As a tool for the design and verification of algorithms, we use the robot simulation USARSim.
This robot simulation has been built on top of the widely used middleware Unreal Engine which includes a high-quality graphics engine as well as a solid physics engine.
In the course of our research we designed and developed a transparent interface between the simulation environment and the SkeyeCopter software modules which are used in our quadrocopter project.
Thanks to the simulation environment we can introduce more dynamic methods of software development.
It is very suitable for experimentation and the evaluation of new concepts.
In particular algorithms for image processing can be developed and tested efficiently.

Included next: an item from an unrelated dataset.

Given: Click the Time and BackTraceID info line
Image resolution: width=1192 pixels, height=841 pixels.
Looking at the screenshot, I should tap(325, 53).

So we use it for example in the field of biologically based simultaneous localization and mapping.
Since we use the robot simulation in a GNU/Linux environment we had to find a way to extract camera images out of it. Inspired by previous approaches we modified the Simple DirectMedia Layer library (SDL) to provide a multi-threaded image server. The image server supports JPEG and PNG compression as well as caching of the encoded images.
The current version of the software is SDL-1.2.14-20100225. You can download the modified source code here.
The USARSim manual provides a more detailed description of the image server.
Another thing we had to modify was the implementation of the sonar sensor which is included in the USARSim robot simulation. Doing some experiments we could recognize that the sensor does not create a cone as it is supposed to do. Our modification does. It supports different resolutions and scan intervals.
You can download the UnrealScript source of the modified sensor here .
The modified sensor has been contributed to the USARSim project. Additionally the code has been ported to the most recent version of USARSim which is based on the Unreal Engine 3.
To support the development of an active stereo system utilizing structured light we created the model of a line laser for the USARSim robot simulation. Although the simulated sensor shows optimal characteristics the model helped us to improve our approach within a real world scenario.
The source code of the line laser has also been contributed to the USARSim project.
Drews, S., Lange, S., Protzel, P. (2010). Validating an Active Stereo System Using USARSim. Proc. of International Conference on Simulation, Modeling, and Programming for Autonomous Robots (SIMPAR), Darmstadt, Germany.
Drews, S., Lange, S., Protzel, P. (2010). Creating a Distributed Development Environment for Unmanned Aerial Vehicles using USARSim. 55th International Scientific Colloquium (IWK), Ilmenau.